We are independent of the parent company and the group in accordance with professional ethics for accountants in Sweden and have otherwise fulfilled our ethical responsibilities in accordance with these requirements.
This includes that, based on the best of our knowledge and belief, no prohibited services referred to in the Audit Regulation (537/2014/EU) Article 5.1 have been provided to the audited company or, where applicable, its parent company or its controlled companies within the EU.
We believe that the audit evidence we have obtained is sufficient and appropriate to provide a basis for our opinions.
Our audit approach
Audit scope
We designed our audit by determining materiality and assessing the risks of material misstatement in the consolidated financial statements. In particular, we considered where the Board of Directors and the Managing Director made subjective judgements; for example, in respect of significant accounting estimates that involved making assumptions and considering future events that are inherently uncertain. As in all of our audits, we also addressed the risk of management override of internal controls, including among other matters consideration of whether there was evidence of bias that represented a risk of material misstatement due to fraud.

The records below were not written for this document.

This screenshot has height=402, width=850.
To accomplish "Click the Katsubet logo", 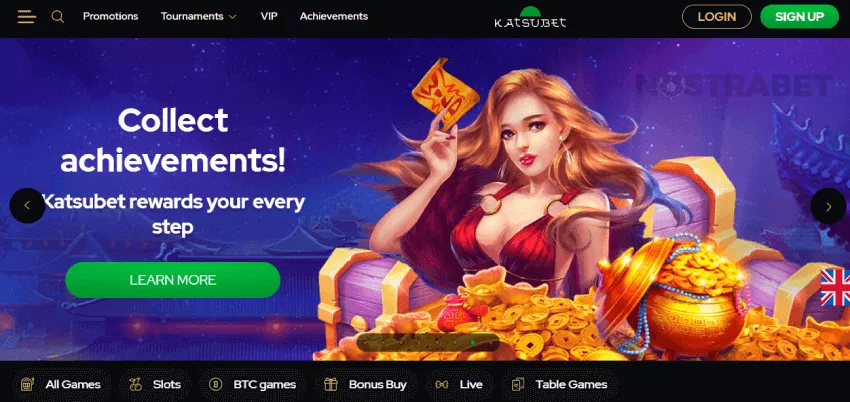I will click(530, 17).
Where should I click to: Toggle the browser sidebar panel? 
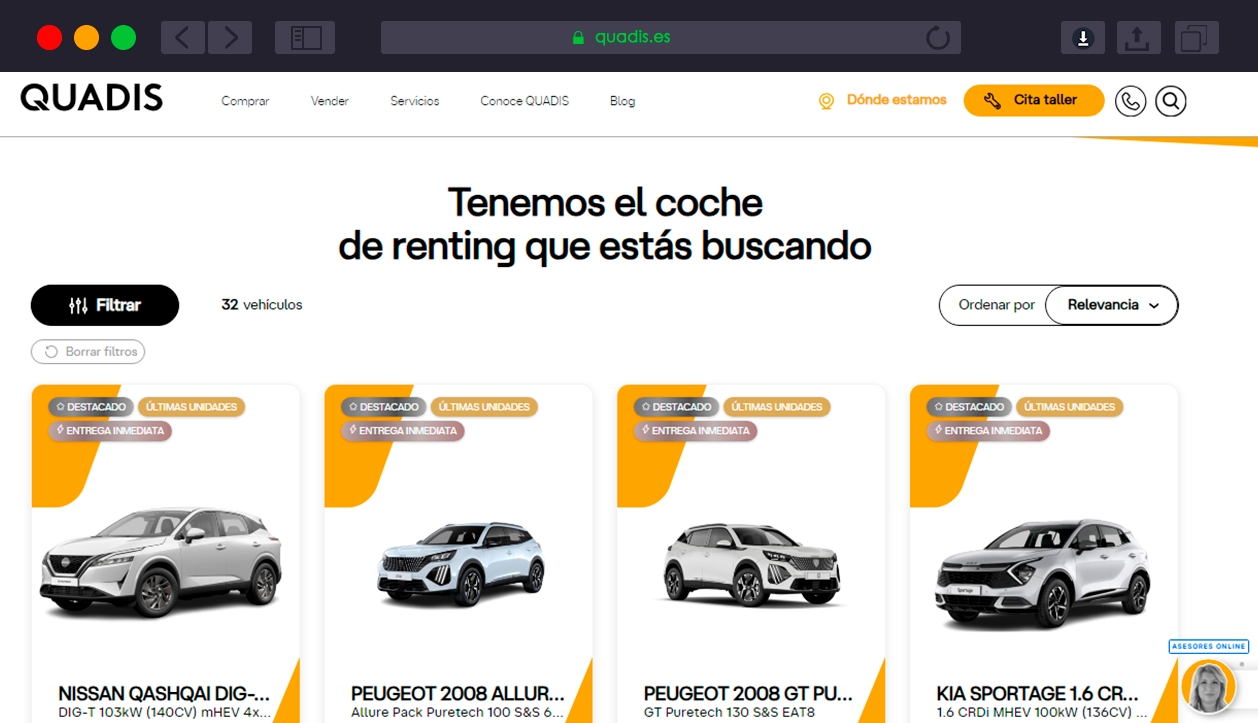tap(305, 38)
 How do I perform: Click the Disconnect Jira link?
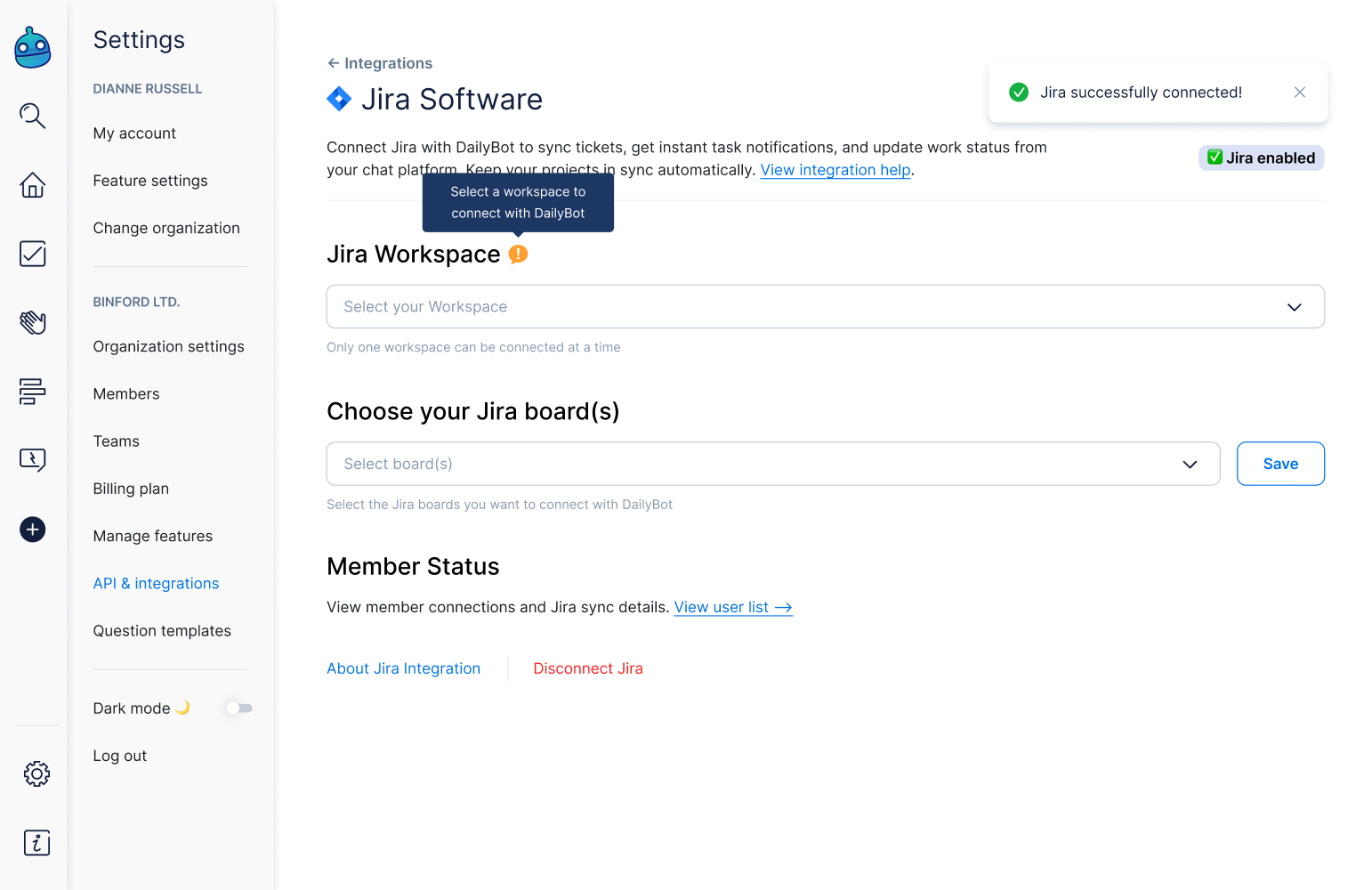[587, 668]
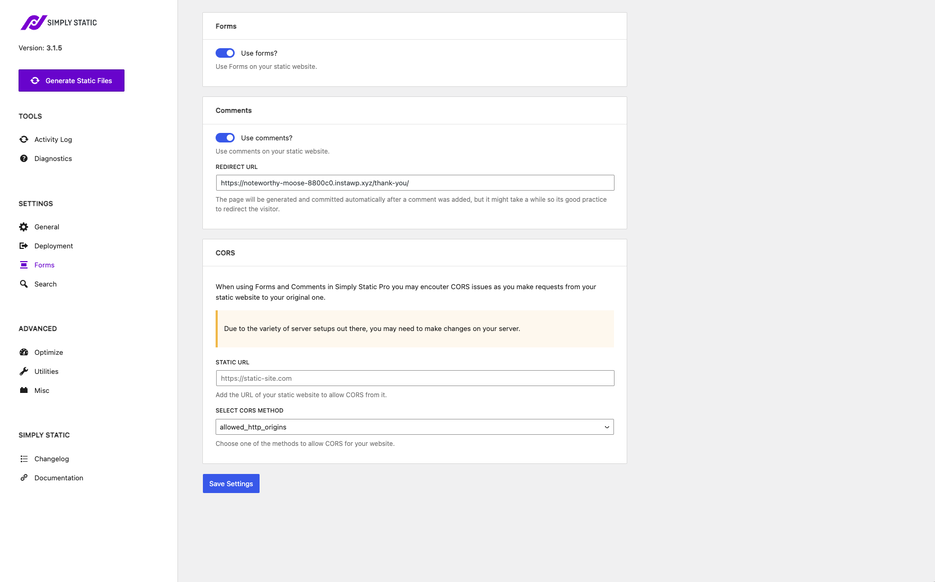
Task: Open the Deployment settings
Action: coord(52,246)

We tailored the scope of our audit in order to perform sufficient work to enable us to provide an opinion on the consolidated financial statements as a whole, taking into account the structure of the group, the accounting processes and controls, and the industry in which the group operates.
Materiality
The scope of our audit was influenced by our application of materiality. An audit is designed to obtain reasonable assurance whether the financial statements are free from material misstatement. Misstatements may arise due to fraud or error. They are considered material if individually or in aggregate, they could reasonably be expected to influence the economic decisions of users taken on the basis of the consolidated financial statements.
Based on our professional judgement, we determined certain quantitative thresholds for materiality, including the overall group materiality for the consolidated financial statements as a whole. These, together with qualitative considerations, helped us to determine the scope of our audit and the nature, timing and extent of our audit procedures and to evaluate the effect of misstatements, both individually and in aggregate on the financial statements as a whole.
Key audit matters
Key audit matters of the audit are those matters that, in our professional judgment, were of most significance in our audit of the annual accounts and consolidated accounts of the current period.
These matters were addressed in the context of our audit of, and in forming our opinion thereon, the annual accounts and consolidated accounts as a whole, but we do not provide a separate opinion on these matters.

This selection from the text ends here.